=== Data shown ===
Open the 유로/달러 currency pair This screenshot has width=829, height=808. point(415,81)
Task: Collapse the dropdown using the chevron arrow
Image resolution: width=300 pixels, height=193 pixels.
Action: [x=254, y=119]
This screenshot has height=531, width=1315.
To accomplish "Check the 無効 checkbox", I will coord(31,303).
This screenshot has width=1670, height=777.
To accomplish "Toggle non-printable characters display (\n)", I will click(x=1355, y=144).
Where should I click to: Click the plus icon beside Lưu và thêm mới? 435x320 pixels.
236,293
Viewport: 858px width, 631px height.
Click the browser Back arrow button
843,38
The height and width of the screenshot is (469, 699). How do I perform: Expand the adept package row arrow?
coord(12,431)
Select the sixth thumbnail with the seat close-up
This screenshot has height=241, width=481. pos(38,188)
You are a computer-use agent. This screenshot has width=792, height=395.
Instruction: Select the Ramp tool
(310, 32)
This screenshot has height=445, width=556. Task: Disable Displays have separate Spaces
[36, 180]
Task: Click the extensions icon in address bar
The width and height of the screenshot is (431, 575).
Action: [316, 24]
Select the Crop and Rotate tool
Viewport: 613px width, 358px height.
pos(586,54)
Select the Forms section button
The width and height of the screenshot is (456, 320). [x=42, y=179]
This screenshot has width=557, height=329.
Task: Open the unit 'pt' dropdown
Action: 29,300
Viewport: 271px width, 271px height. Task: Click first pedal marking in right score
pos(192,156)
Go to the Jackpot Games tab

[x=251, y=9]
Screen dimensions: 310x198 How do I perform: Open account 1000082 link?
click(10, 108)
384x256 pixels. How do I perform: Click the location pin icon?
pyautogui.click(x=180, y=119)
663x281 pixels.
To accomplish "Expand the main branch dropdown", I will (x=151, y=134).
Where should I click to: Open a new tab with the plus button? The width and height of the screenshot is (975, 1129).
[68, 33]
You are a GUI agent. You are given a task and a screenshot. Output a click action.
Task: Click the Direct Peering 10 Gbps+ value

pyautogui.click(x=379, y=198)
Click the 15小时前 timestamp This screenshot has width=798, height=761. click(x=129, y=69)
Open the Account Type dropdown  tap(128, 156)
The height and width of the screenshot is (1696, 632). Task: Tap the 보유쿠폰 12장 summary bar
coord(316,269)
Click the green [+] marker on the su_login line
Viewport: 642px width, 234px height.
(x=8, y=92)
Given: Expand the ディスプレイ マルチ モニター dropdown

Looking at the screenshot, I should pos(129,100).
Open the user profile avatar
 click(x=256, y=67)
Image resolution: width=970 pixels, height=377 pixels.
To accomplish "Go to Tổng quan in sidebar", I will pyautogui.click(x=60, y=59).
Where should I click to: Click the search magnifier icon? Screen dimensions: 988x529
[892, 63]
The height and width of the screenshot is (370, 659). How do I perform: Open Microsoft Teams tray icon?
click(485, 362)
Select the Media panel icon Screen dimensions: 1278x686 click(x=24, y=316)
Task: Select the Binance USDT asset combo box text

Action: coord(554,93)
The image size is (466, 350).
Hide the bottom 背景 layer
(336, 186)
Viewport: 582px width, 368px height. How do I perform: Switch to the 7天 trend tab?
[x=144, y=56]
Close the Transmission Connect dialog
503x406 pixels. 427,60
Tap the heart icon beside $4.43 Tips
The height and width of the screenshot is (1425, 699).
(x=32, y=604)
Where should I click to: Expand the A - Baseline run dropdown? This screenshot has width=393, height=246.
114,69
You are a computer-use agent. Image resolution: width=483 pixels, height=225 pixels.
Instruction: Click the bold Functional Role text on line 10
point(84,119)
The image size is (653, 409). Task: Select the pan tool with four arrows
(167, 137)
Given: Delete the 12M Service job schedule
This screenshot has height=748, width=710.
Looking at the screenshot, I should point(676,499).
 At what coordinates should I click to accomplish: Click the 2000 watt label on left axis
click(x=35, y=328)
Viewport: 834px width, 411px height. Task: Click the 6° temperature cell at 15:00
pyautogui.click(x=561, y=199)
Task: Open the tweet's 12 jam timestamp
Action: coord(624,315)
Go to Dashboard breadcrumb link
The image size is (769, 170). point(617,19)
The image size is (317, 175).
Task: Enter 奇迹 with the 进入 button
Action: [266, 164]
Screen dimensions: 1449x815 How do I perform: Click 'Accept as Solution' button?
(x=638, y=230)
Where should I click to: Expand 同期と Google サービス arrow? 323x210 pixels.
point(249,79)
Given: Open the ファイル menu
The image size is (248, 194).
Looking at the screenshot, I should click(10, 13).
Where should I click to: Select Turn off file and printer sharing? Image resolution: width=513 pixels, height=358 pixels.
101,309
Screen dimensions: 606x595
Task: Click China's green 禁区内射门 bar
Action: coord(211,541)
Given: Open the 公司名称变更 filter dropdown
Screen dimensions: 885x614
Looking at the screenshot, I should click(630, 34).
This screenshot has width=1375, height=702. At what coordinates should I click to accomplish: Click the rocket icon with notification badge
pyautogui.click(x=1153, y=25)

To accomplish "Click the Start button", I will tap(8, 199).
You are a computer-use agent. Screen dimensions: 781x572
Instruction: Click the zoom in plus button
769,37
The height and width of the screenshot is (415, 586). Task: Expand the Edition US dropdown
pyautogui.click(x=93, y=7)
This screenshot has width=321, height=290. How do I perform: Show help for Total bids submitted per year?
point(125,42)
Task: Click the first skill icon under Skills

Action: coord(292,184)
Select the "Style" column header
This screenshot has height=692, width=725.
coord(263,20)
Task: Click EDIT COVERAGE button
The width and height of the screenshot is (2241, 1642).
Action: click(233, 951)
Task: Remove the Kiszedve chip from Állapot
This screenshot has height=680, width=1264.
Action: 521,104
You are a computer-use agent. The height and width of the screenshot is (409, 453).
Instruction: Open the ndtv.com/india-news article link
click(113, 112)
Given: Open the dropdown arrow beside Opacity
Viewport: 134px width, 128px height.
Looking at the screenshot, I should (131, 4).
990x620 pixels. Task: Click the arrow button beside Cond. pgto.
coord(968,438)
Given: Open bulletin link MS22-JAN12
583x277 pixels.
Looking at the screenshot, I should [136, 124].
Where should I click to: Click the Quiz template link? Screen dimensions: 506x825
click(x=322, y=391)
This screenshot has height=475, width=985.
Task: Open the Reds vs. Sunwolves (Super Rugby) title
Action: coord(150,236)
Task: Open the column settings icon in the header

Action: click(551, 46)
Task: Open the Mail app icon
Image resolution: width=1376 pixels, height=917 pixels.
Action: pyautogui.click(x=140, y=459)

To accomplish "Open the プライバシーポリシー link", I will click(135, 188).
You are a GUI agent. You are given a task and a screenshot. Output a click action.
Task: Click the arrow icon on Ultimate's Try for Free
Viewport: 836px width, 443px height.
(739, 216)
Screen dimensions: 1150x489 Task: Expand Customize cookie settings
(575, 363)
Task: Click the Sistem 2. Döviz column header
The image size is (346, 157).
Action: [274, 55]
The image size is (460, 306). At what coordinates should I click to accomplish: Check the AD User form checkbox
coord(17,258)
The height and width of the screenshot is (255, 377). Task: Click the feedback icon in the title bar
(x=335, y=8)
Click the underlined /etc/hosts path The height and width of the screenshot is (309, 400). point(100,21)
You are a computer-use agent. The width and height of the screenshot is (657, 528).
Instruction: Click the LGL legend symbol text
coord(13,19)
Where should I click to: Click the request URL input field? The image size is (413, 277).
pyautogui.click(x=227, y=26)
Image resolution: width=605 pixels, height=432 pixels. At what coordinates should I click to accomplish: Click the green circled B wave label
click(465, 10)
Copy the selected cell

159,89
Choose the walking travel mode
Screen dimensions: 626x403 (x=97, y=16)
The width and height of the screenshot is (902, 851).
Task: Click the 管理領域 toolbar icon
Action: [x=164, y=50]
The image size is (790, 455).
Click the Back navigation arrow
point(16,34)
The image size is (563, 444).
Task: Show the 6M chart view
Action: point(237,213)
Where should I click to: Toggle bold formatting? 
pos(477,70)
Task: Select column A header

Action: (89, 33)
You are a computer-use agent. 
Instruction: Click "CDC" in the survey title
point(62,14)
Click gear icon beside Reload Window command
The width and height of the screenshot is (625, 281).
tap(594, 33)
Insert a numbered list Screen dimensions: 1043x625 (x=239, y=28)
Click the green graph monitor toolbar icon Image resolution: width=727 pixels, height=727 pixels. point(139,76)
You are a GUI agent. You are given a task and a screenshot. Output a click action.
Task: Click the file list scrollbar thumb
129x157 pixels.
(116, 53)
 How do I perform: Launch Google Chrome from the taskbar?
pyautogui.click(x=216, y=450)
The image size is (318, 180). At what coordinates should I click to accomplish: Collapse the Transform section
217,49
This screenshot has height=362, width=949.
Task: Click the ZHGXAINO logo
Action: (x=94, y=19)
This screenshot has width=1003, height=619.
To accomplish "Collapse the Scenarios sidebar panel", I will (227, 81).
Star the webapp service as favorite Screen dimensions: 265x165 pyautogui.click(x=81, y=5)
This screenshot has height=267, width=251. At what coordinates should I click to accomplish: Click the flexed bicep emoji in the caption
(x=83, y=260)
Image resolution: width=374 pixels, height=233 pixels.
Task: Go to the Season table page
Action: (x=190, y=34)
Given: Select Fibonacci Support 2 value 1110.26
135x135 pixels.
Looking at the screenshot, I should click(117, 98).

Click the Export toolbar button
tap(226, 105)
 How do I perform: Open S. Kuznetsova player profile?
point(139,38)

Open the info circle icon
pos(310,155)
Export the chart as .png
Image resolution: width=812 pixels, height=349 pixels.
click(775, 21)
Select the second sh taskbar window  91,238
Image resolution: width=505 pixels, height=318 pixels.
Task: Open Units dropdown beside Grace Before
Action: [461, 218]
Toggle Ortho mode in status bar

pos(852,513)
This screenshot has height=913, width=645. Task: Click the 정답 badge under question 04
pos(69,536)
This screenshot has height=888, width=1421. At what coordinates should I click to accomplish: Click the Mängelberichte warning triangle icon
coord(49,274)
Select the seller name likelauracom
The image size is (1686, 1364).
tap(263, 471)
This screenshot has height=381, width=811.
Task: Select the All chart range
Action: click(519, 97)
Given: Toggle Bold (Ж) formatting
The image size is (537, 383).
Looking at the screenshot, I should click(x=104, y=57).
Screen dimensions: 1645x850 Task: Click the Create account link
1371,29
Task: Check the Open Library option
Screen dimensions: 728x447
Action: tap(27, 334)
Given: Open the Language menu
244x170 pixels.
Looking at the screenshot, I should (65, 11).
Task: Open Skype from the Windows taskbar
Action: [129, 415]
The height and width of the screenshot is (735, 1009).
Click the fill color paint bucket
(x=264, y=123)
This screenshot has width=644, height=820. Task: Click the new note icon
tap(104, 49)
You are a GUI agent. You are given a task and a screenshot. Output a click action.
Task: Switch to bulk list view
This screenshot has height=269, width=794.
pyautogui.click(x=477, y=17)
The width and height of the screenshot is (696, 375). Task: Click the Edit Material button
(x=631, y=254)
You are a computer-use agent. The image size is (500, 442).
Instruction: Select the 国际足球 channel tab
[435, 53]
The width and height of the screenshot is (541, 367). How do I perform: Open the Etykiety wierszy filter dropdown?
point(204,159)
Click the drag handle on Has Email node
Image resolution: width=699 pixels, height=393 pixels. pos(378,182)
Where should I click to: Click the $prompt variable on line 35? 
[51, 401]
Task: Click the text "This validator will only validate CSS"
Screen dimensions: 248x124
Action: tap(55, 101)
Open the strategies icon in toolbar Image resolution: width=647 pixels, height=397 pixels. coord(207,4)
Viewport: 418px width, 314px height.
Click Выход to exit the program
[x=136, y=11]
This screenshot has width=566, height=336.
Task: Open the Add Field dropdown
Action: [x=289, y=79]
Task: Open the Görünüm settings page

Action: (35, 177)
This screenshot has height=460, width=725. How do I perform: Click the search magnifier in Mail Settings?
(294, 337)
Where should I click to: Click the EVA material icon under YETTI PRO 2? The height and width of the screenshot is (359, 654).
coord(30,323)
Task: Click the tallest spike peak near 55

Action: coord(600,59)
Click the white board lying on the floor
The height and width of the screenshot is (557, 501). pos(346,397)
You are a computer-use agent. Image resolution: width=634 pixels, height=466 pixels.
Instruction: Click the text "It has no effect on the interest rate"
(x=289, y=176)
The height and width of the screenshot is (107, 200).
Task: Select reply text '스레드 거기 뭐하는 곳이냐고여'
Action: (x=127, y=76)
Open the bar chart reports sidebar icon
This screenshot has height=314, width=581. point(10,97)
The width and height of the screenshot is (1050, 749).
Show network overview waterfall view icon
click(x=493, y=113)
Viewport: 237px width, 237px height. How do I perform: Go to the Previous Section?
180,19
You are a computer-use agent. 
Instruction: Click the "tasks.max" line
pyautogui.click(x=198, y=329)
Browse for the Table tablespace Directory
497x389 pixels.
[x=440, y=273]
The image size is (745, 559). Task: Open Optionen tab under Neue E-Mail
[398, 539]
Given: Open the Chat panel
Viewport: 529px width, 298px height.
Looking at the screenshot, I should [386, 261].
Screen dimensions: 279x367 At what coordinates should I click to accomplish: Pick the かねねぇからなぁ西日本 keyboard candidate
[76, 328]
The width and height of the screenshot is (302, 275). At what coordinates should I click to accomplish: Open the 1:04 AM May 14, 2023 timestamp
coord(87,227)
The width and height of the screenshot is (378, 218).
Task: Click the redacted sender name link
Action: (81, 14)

=== Task to complete ===
Starting at the line that contains "Screen dimensions: 279x367", print every line through the end of the listing, word for word. Leave out all the rest.

=== Your response ===
Screen dimensions: 279x367 At what coordinates should I click to accomplish: Pick the かねねぇからなぁ西日本 keyboard candidate
[76, 328]
The width and height of the screenshot is (302, 275). At what coordinates should I click to accomplish: Open the 1:04 AM May 14, 2023 timestamp
coord(87,227)
The width and height of the screenshot is (378, 218).
Task: Click the redacted sender name link
Action: (81, 14)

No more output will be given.